STATED GOAL> Can you recast each line of the records below as a Markdown table with two columns, No. and Text, numbering the rows and skipping any blank lines? Leave the pictures out of the table.
** BEGIN **
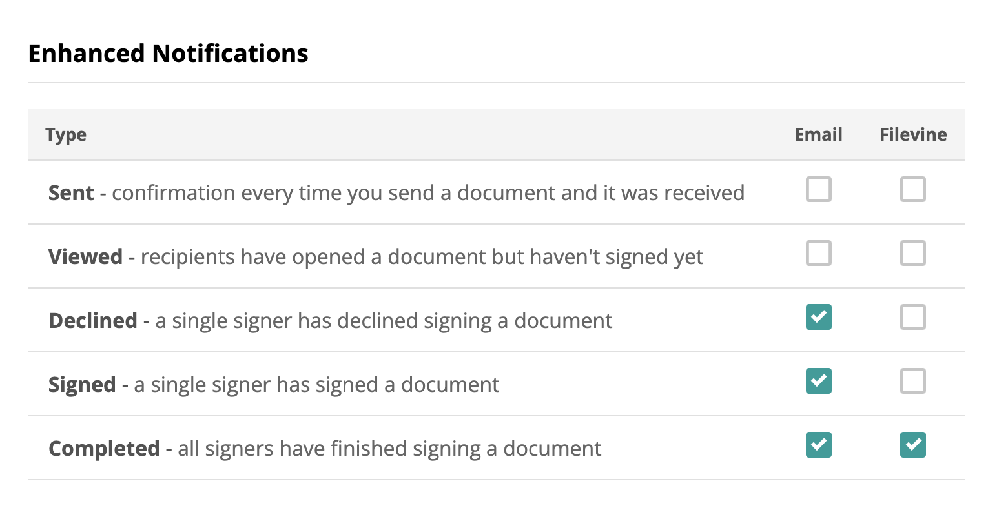Click the Email column header
Image resolution: width=988 pixels, height=510 pixels.
[818, 135]
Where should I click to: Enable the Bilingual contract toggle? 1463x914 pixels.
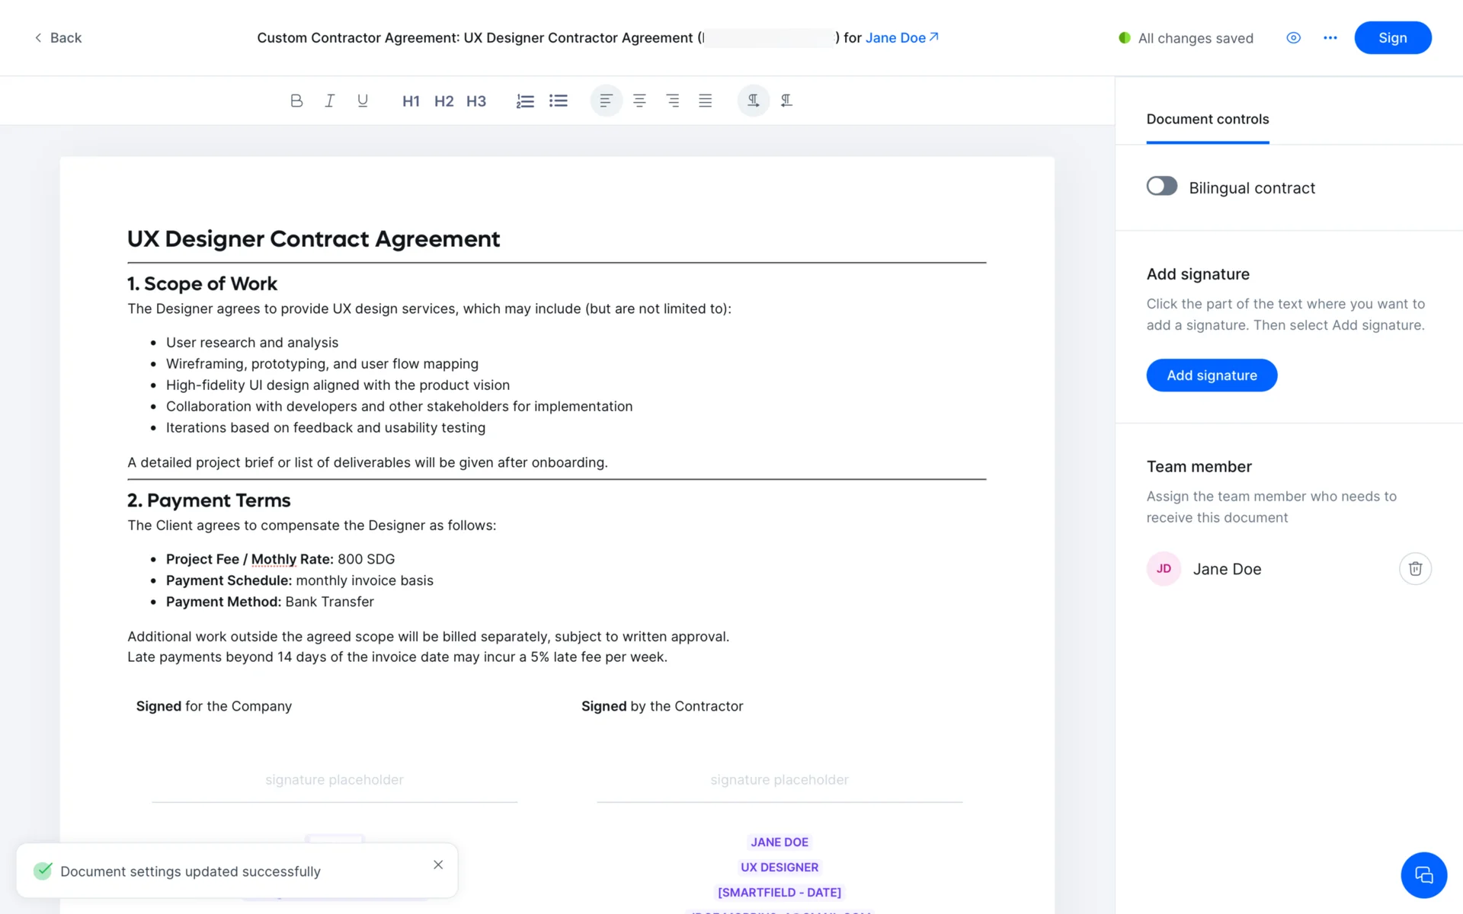pos(1161,187)
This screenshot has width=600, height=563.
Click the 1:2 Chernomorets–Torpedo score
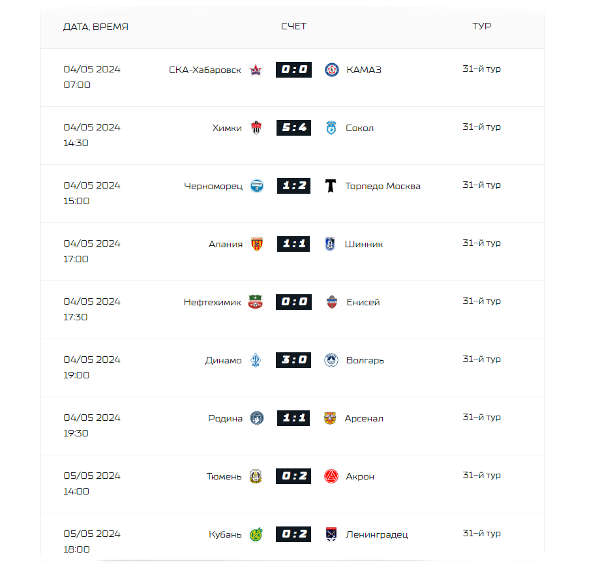pyautogui.click(x=294, y=186)
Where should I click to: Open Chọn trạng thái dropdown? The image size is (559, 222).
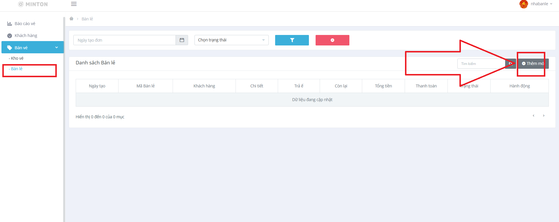pyautogui.click(x=231, y=40)
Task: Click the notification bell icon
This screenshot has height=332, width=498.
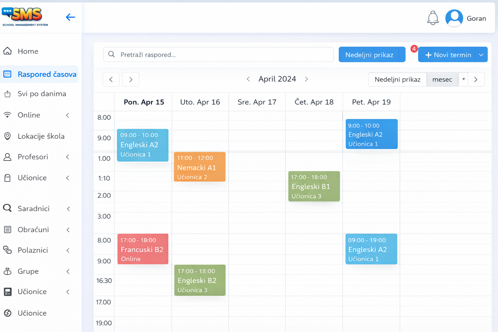Action: pyautogui.click(x=433, y=18)
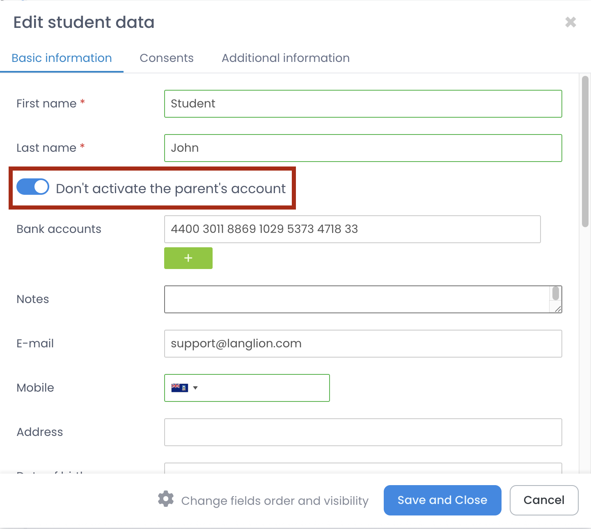Viewport: 591px width, 529px height.
Task: Open Change fields order and visibility link
Action: pos(275,501)
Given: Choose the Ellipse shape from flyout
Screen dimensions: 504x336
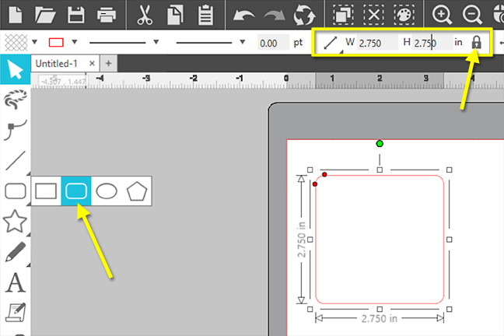Looking at the screenshot, I should pyautogui.click(x=107, y=191).
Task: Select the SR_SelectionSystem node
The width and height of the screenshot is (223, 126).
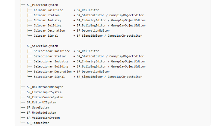Action: (42, 46)
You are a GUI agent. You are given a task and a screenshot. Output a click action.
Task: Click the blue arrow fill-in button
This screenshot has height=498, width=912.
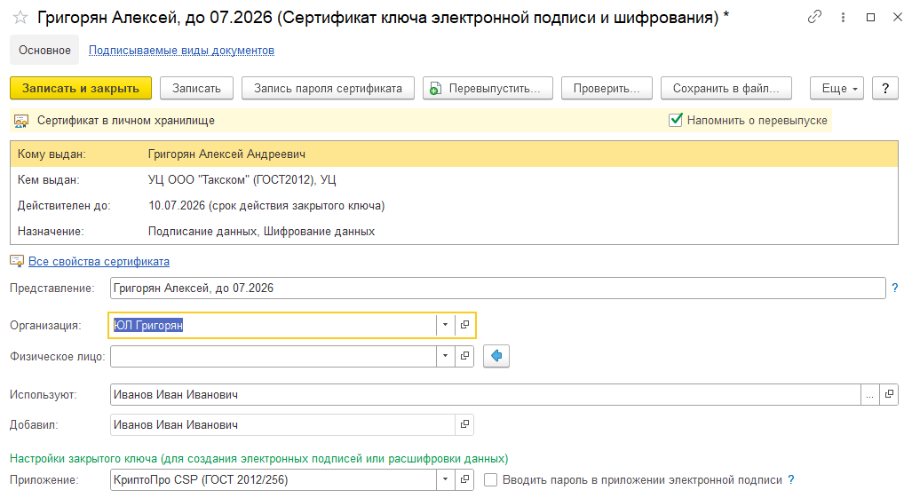[x=496, y=356]
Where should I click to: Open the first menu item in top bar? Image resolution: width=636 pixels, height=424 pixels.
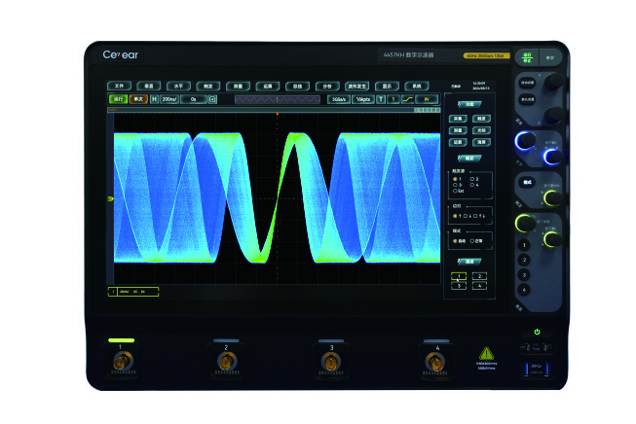click(x=119, y=86)
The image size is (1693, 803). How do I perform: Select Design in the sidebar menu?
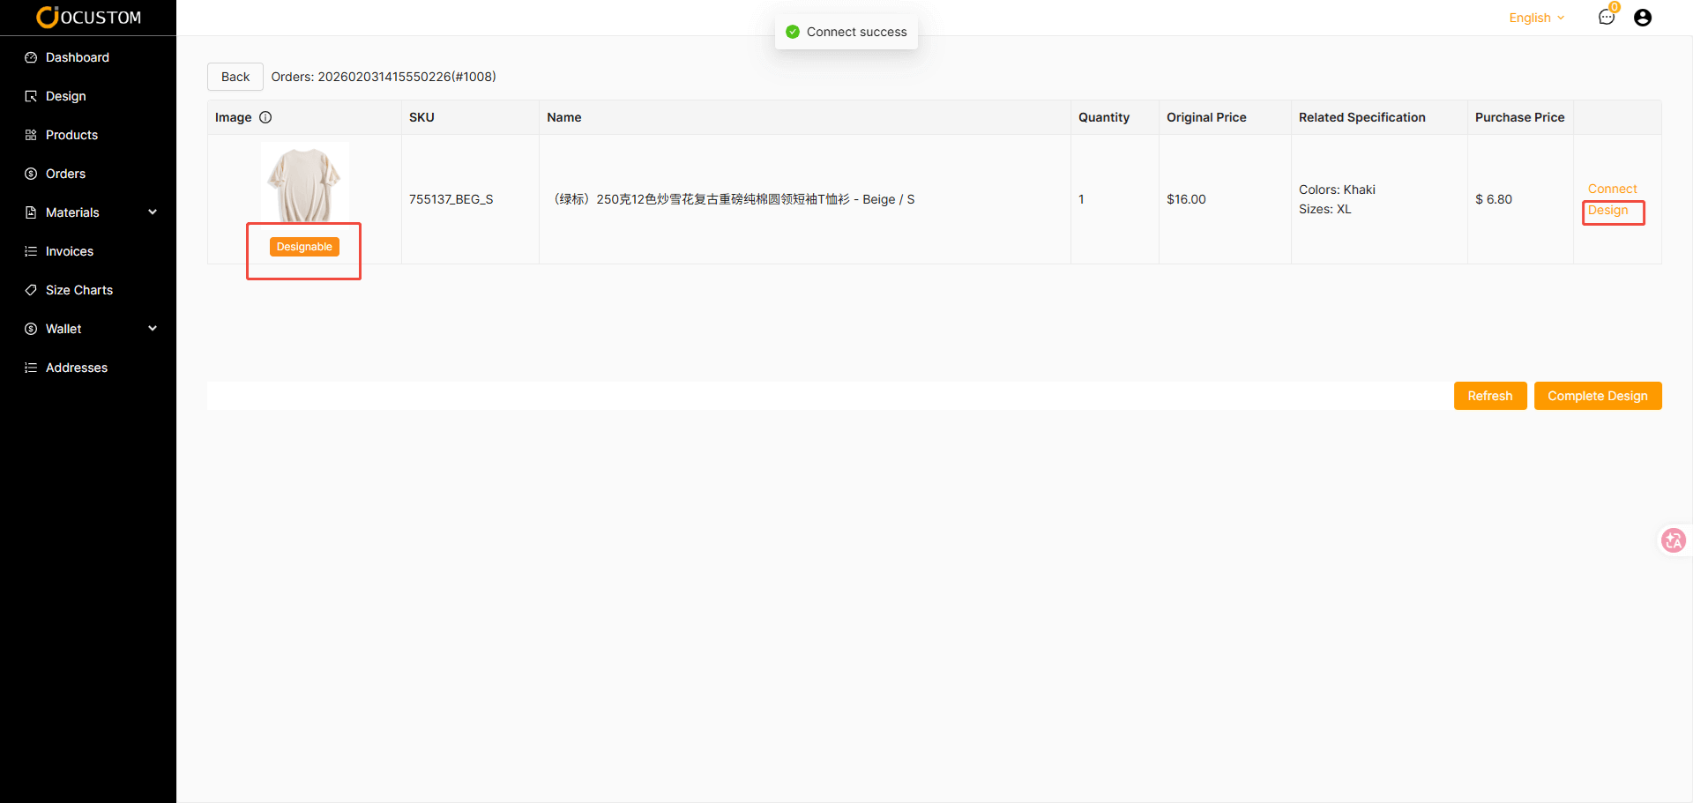(65, 96)
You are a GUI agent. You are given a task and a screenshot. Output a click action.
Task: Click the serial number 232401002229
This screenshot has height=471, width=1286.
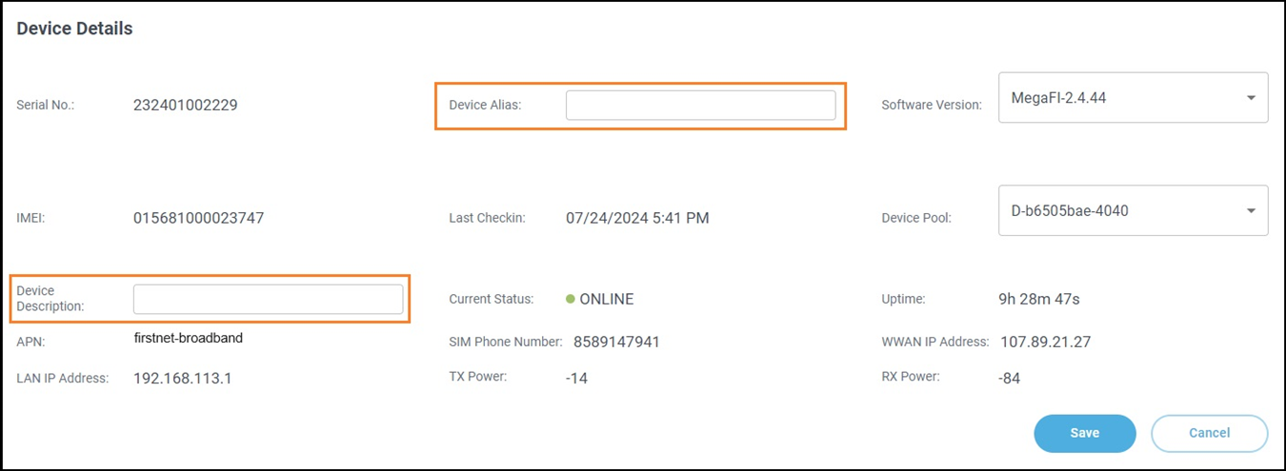186,105
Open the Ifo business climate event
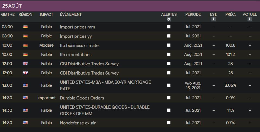 [79, 45]
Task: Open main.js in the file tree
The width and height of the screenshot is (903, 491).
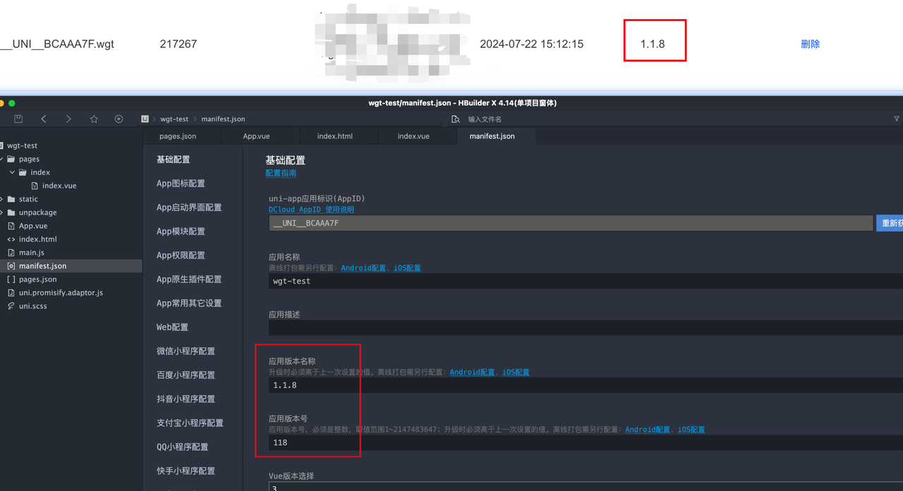Action: (32, 253)
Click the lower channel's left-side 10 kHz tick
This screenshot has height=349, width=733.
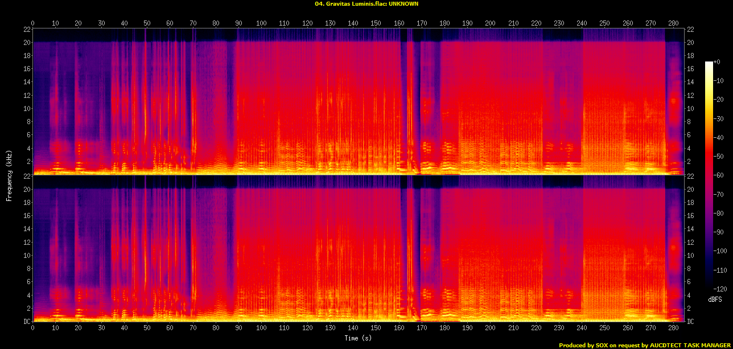click(26, 255)
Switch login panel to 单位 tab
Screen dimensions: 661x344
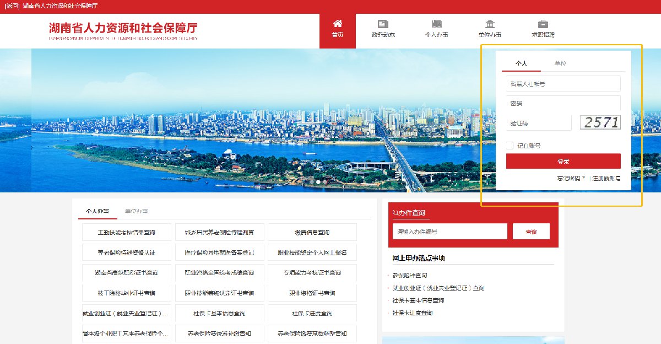pos(560,63)
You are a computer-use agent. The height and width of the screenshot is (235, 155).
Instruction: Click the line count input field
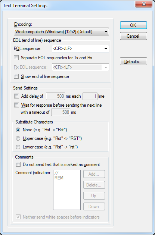tap(90, 96)
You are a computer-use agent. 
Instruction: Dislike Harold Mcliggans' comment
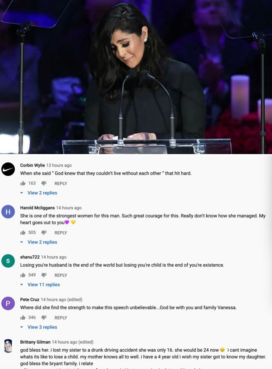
** END **
EXERCISE RESPONSE>
| No. | Text |
|---|---|
| 1 | Click the Email column header |
| 2 | Image resolution: width=988 pixels, height=510 pixels. |
| 3 | [818, 135] |
| 4 | Where should I click to: Enable the Bilingual contract toggle? 1463x914 pixels. |
| 5 | pos(1161,187) |
| 6 | This screenshot has width=600, height=563. |
| 7 | Click the 1:2 Chernomorets–Torpedo score |
| 8 | pyautogui.click(x=294, y=186) |
| 9 | Where should I click to: Open Chọn trạng thái dropdown? The image size is (559, 222). |
| 10 | pyautogui.click(x=231, y=40) |
| 11 | Task: Click the notification bell icon |
| 12 | This screenshot has height=332, width=498. |
| 13 | Action: pyautogui.click(x=433, y=18) |
| 14 | Viewport: 591px width, 529px height. |
| 15 | Task: Open Change fields order and visibility link |
| 16 | Action: pos(275,501) |
| 17 | Given: Choose the Ellipse shape from flyout |
| 18 | Screen dimensions: 504x336 |
| 19 | Looking at the screenshot, I should pyautogui.click(x=107, y=191). |
| 20 | Task: Select the SR_SelectionSystem node |
| 21 | The width and height of the screenshot is (223, 126). |
| 22 | Action: (42, 46) |
| 23 | You are a GUI agent. You are given a task and a screenshot. Output a click action. |
| 24 | Task: Click the blue arrow fill-in button |
| 25 | This screenshot has height=498, width=912. |
| 26 | [x=496, y=356] |
| 27 | Where should I click to: Open the first menu item in top bar? Image resolution: width=636 pixels, height=424 pixels. |
| 28 | click(x=119, y=86) |
| 29 | The image size is (1693, 803). How do I perform: Select Design in the sidebar menu? |
| 30 | (65, 96) |
| 31 | You are a GUI agent. You are given a task and a screenshot. Output a click action. |
| 32 | Task: Click the serial number 232401002229 |
| 33 | This screenshot has height=471, width=1286. |
| 34 | 186,105 |
| 35 | Open the Ifo business climate event |
| 36 |  [79, 45] |
| 37 | Task: Open main.js in the file tree |
| 38 | The width and height of the screenshot is (903, 491). |
| 39 | Action: (32, 253) |
| 40 | Click the lower channel's left-side 10 kHz tick |
| 41 | This screenshot has height=349, width=733. |
| 42 | click(26, 255) |
| 43 | Switch login panel to 单位 tab |
| 44 | Screen dimensions: 661x344 |
| 45 | pos(560,63) |
| 46 | You are a computer-use agent. The height and width of the screenshot is (235, 155). |
| 47 | Instruction: Click the line count input field |
| 48 | tap(90, 96) |
| 49 | You are a computer-use agent.  |
| 50 | Instruction: Dislike Harold Mcliggans' comment |